- DATA FOR ANALYSIS:

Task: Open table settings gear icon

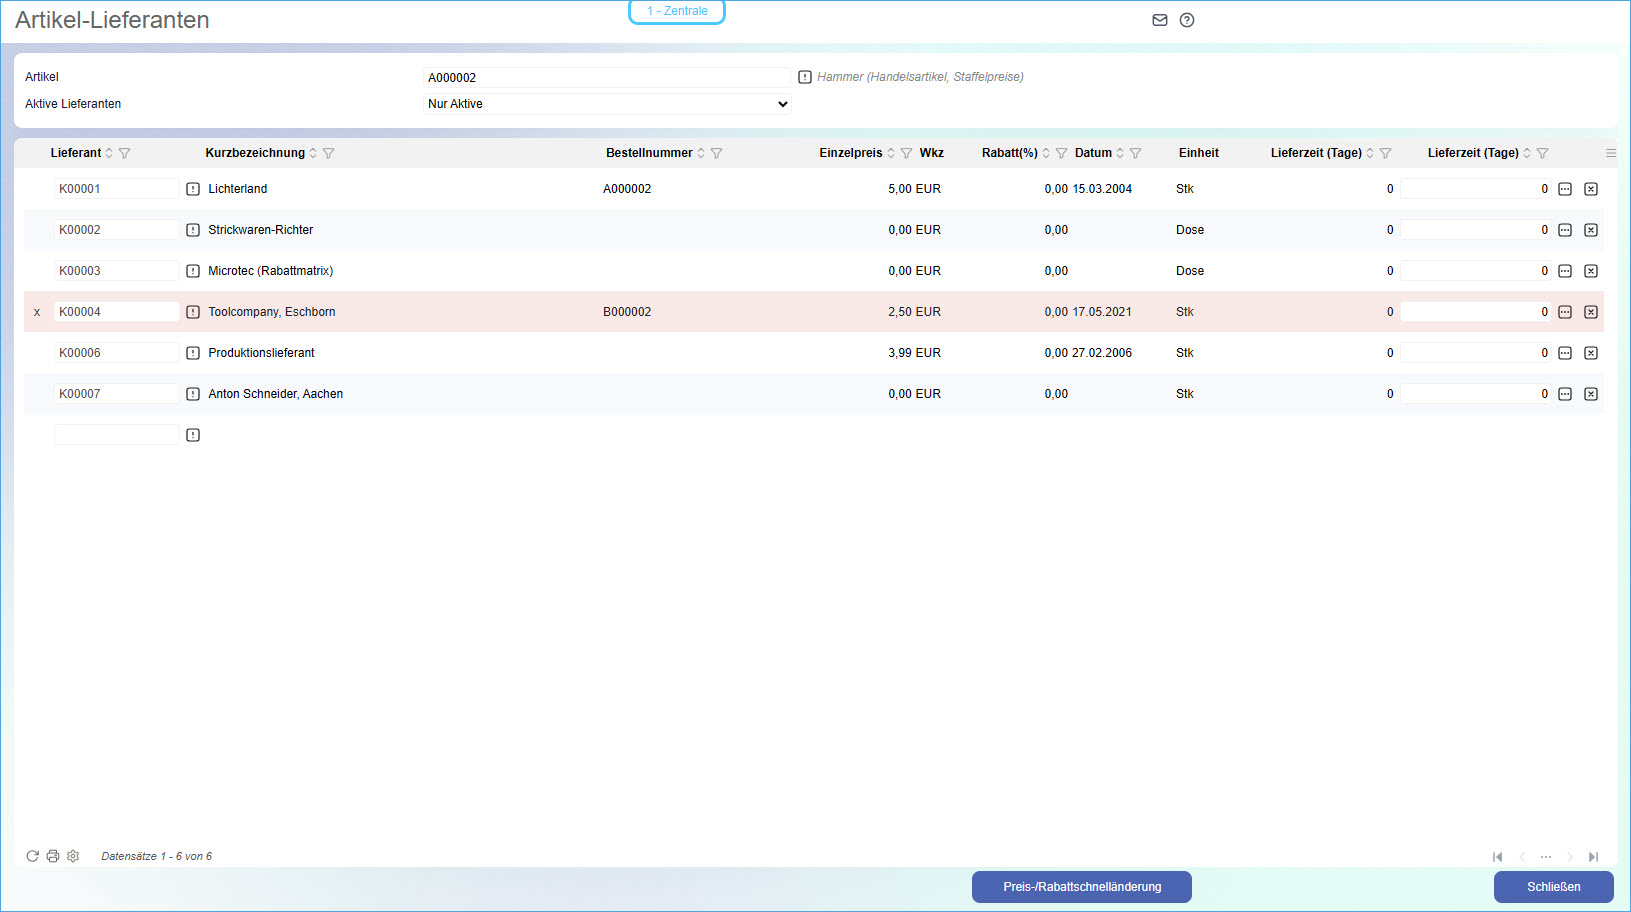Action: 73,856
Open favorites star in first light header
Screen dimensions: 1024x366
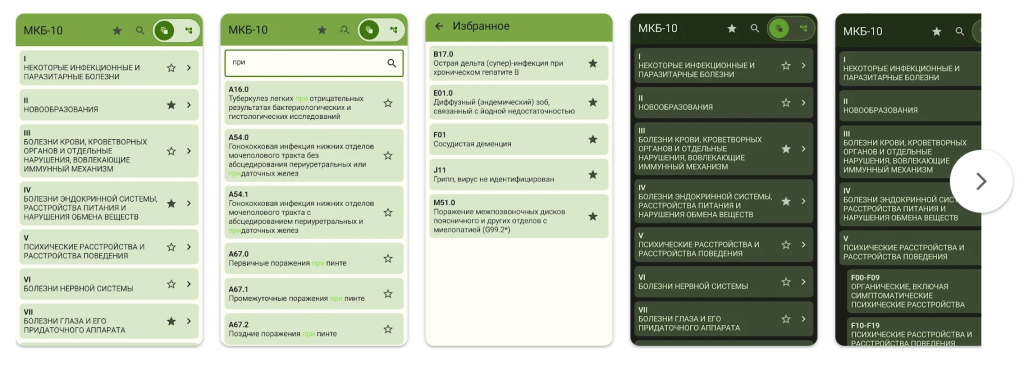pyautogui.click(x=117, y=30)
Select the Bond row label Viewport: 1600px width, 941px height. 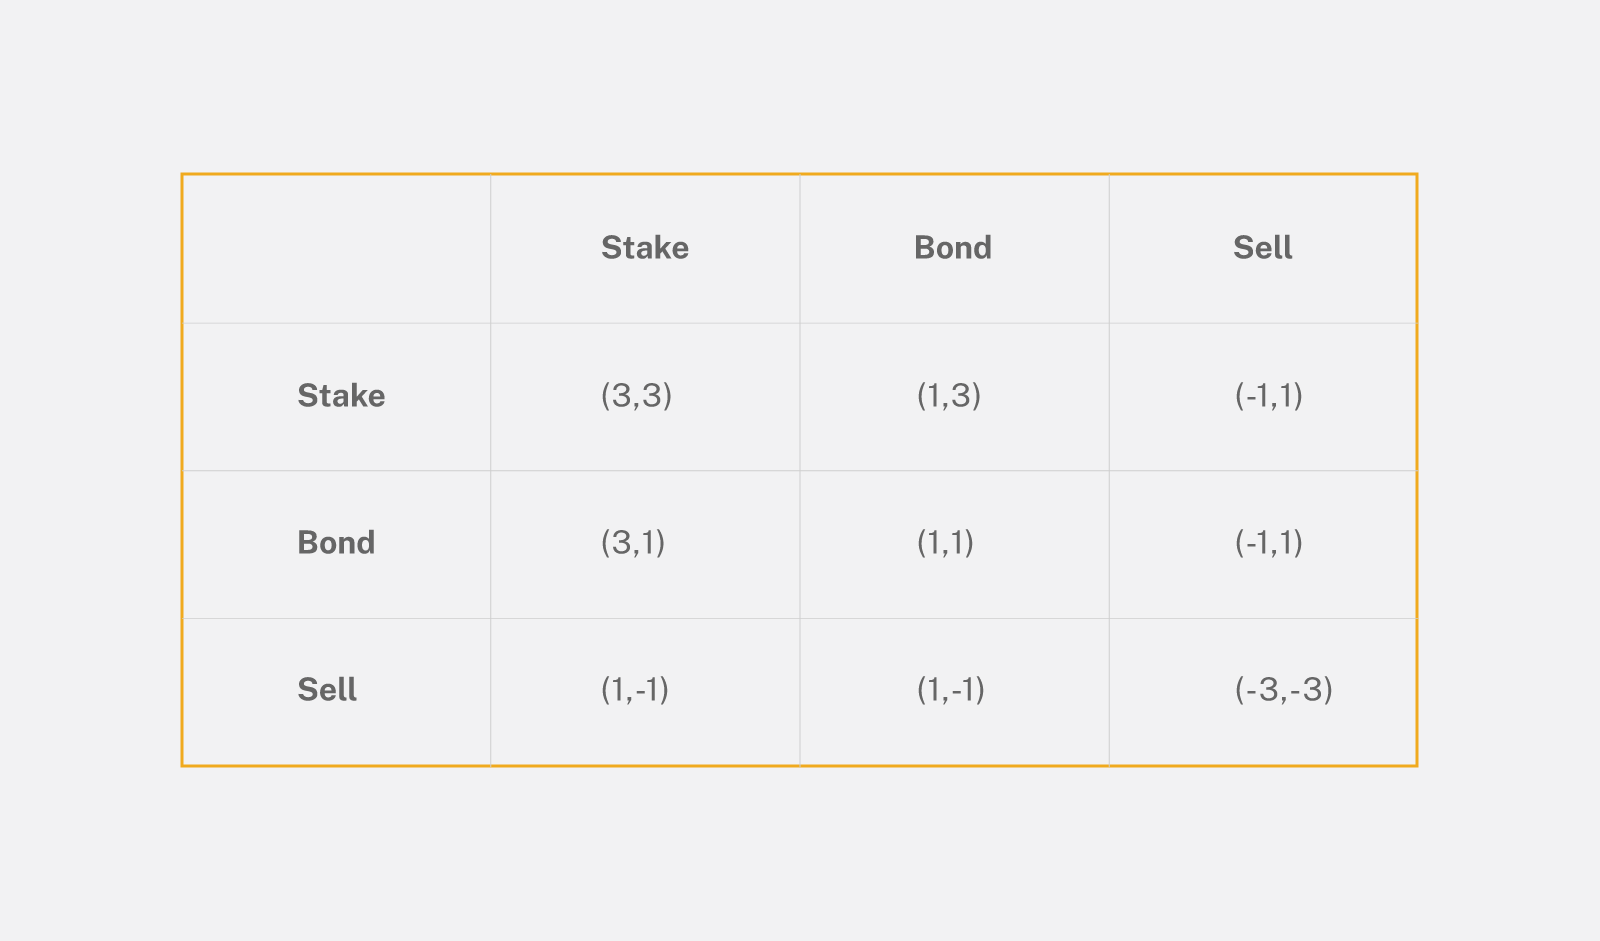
--
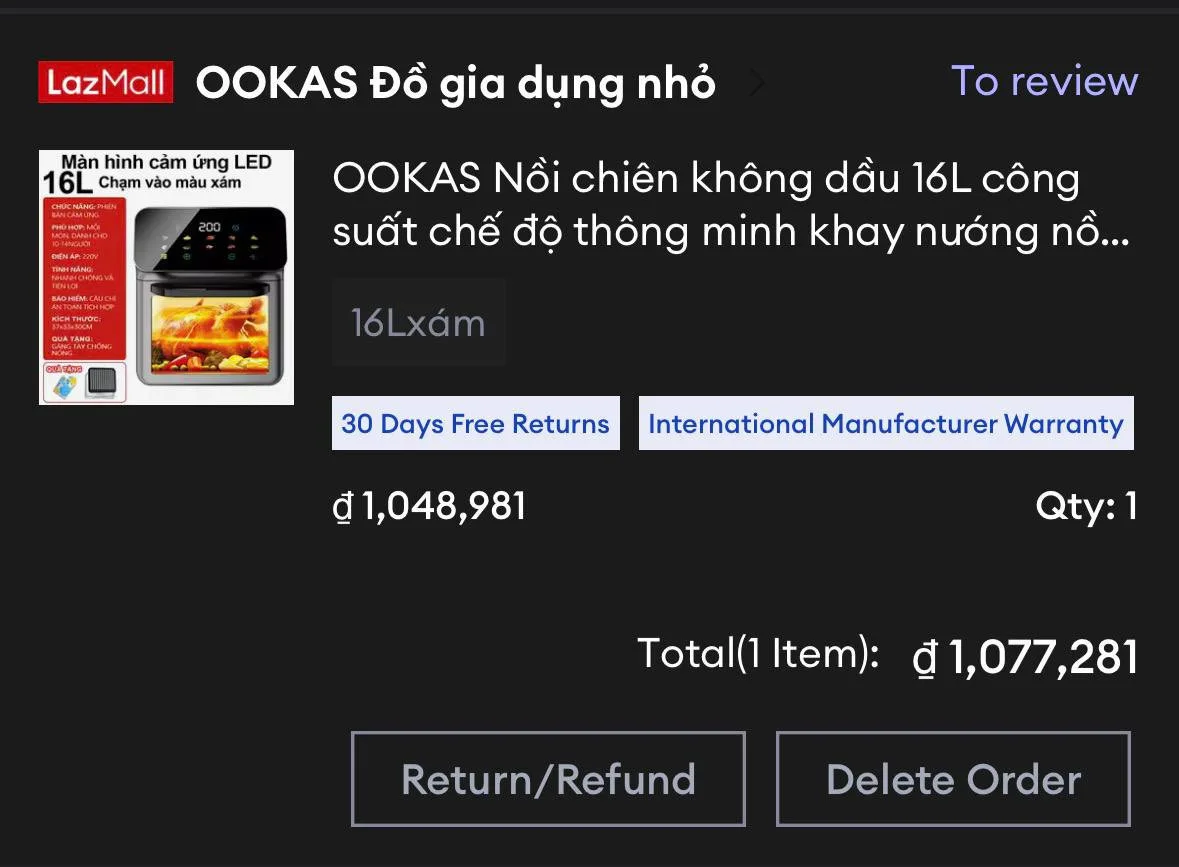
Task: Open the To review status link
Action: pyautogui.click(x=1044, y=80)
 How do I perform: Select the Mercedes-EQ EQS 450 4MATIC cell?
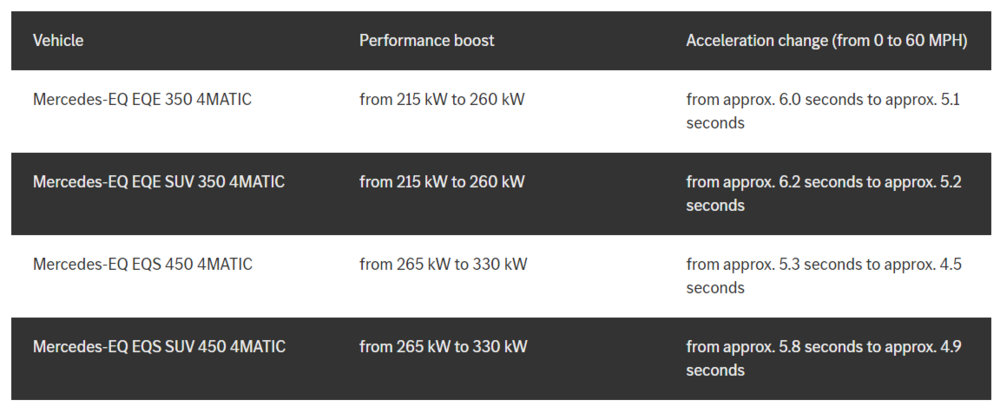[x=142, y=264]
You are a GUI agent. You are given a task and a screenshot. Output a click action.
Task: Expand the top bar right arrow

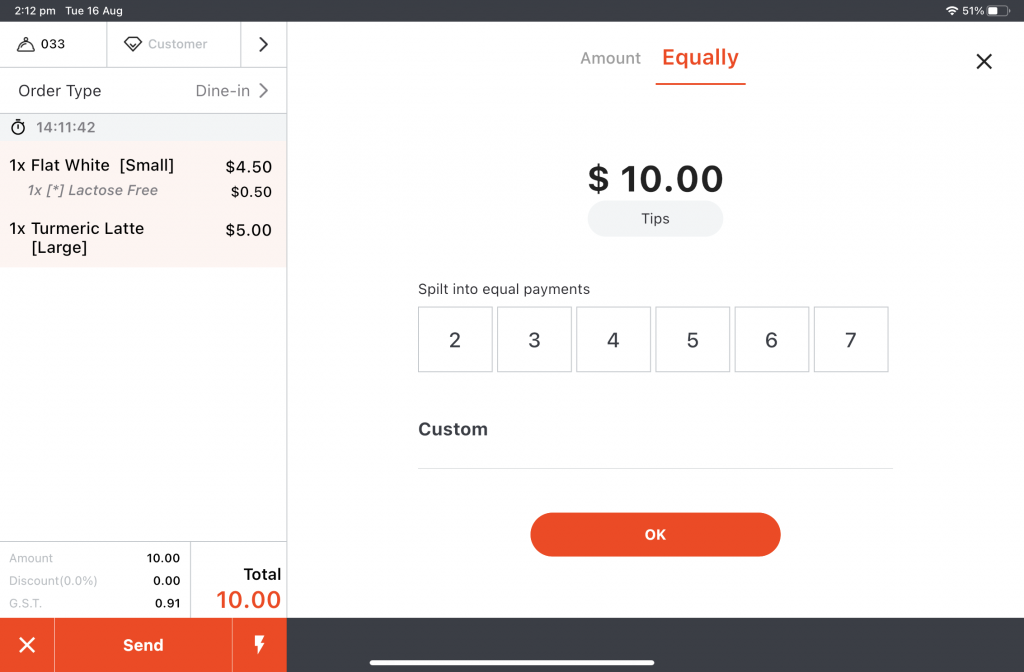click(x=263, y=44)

- EXERCISE OBJECTIVE:
Set down again, word for word, every line from the one with "Screen dimensions: 1024x366" to the one with "Select the Bond" in the entries above, and omit the pictures.

- OUTPUT FOR THIS TASK:
Screen dimensions: 1024x366
pyautogui.click(x=117, y=30)
Select the Bond row label Viewport: 1600px width, 941px height. 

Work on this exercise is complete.